Unter dem Gesichtspunkt eines durchgängig gestalteten Designs sollten die Sitzmöbel für die Bestuhlung verschiedener Funktionsbereiche (Arbeit,
Schulung, Konferenz, Besprechung...) aus einem wiedererkennbarem Stuhlprogramm gewählt werden. Eine komplette Stuhlfamilie umfasst daher Drehstühle, Drehsessel und Freischwinger, wahlweise auch vierbeinige Besucherstühle oder Kufenstühle.

Mit diesen Modellen lassen sich nahezu alle Funktionsbereiche einrichten:  
vom Büroarbeitsplatz
über Besprechungs- und Konferenzräume  
bis hin zu Seminar- und Schulungsbereichen.
Die Frage, welcher Stuhltypus gewählt wird, hängt wesentlich von der durchschnittlichen Dauer der Nutzungszeiten und von der erforderlichen
Variabilität, der Platzzahl sowie der entsprechend vorzuhaltenden Menge von Reservestühlen ab. 
Je länger die Nutzungszeiten erwartet werden, desto wichtiger wird ein bewegungsfördernder Sitzkomfort. 

SITZGRUPPEN IN EMPFANGSHALLEN UND WARTEBREICHEN.
Sitzgruppen

Die Auswahl des richtigen Programmes hängt von Nutzungsoptionen, der Platzierung im Raum und vom Konzept der Gesamtgestaltung ab.
Dafür stehen vielfältige Optionen zur Wahl, die sich deutlich unterscheiden:
Variabel Nutzbare Polsterbänke Gradlinig ausgebildete Sitzbänke sind nicht nur  formal sondern auch funktional eine echte Alternative zu klassischen Lounge-Programmen, wenn sie sich durch Abklappen von Teilen der Rückenlehne  z.B.  vom 3-Sitzer zum 2-Sitzer mit definierten Einzelplätzen verwandeln können.

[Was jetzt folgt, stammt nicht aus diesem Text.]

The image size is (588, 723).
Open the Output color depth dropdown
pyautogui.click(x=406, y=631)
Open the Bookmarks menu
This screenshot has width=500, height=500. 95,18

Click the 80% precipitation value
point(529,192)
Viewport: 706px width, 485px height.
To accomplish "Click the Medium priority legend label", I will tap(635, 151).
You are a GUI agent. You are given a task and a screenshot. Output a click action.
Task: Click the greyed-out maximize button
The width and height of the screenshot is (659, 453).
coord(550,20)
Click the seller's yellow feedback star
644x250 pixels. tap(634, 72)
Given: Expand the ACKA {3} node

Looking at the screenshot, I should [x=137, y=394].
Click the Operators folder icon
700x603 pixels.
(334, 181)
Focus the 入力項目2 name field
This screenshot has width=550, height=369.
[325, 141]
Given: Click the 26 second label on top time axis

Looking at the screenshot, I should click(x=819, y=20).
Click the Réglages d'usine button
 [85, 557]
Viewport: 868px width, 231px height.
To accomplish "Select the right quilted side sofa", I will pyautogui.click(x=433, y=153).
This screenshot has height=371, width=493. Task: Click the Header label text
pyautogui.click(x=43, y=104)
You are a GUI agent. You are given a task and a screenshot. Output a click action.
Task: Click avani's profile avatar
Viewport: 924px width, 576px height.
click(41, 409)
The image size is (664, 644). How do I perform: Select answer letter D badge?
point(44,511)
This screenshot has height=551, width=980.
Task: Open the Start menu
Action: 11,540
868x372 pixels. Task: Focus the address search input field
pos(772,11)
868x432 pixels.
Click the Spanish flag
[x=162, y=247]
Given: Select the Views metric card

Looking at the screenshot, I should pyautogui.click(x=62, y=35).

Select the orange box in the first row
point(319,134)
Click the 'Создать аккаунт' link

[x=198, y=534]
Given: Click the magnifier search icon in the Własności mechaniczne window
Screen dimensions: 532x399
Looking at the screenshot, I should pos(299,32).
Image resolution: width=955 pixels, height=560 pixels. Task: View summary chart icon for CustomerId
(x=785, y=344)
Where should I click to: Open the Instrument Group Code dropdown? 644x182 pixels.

Ausgeklappt können z.B. Armlehnen als kleine Ablagetischchen dienen. Ist die Sitztiefe durch einen Schwenkmechanismus zu vergrößern, entsteht eine vollwertige Liege für das Powernapping. Offene Gestellkonstruktionen sorgen für eine eher filigrane Anmutung und erleichtern die Fußbodenreinigung.
 
Sessel-, Bank- und Tischprogramme (Ergänzungsmobiliar) für offene Bereiche
In offenen Bereichen eingesetzte Lounge-Programme sollten dem Schutzbedürfnis des Menschen Rechnung tragen. Hier empfehlen sich kubische Formen mit hochgezogenen Seitenteilen, die Sicherheit und Geborgenheit vermitteln und die sich zudem nahtlos in jeden architektonischen Kontext einfügen.

Um vielfältige Konstellationen zu ermöglichen, sollte ein solches Programm Einzelsessel und Bänke mit Platz für 2 bis 3 Personen beinhalten. Werdendie Seitenteile von den Beinen eingefasst, entsteht ein prägnantes Erscheinungsbild und die Kanten sind Stoßgeschützt. Empfehlenswert ist eine Sitzhöhe, die das Aufstehen erleichtert. Passende Beistelltische in abgestimmten Formaten nehmen die Gestellstrukturen der Sitzmöbel wieder auf.  


Universelle Tische und Korpusmöbel (break-out-areas)
Tische und Korpusmöbel, die neutral und hochwertig gestaltet sind, eröffnen vielfältige und kreative Einrichtungsmöglichkeiten. Stehen sie in den drei Funktionshöhen, Beistellen, Sitzen und Stehen zur Verfügung lassen sich fast alle Anforderungen in einer durchgängig wiedererkennbaren Gestaltung erfüllen. Die Reduktion der Form und Materialvielfalt auf den vierbeinigen Urtyp eines Tisches vergrößert die Einsatzmöglichkeiten. Ein solcher Tisch kann in Beistellhöhe ebenso Couchtisch sein, wie Abstellfläche oder mit aufgelegtem Kissen zum Sitzhocker werden.
In der Sitzhöhe ist der Bistro oder Schreibtisch oder sogar Teil einer Besprechungstischanlage, wenn die Abmessungen entsprechend koordiniert sind und die Tische sich bündig zusammenstellen lassen. Als Gruppe in Stehhöhe kombiniert werden die Tische  zur Theke oder zur Präsentationsfläche. Einzeln aber auch zu Stehpulten. Gleiches gilt für die Korpusmöbel die Freistehend oder in Kombination mit den Tischen eingesetzt werden können, sofern sie in Abmessung und Materialität auf die Tischflächen abgestimmt sind.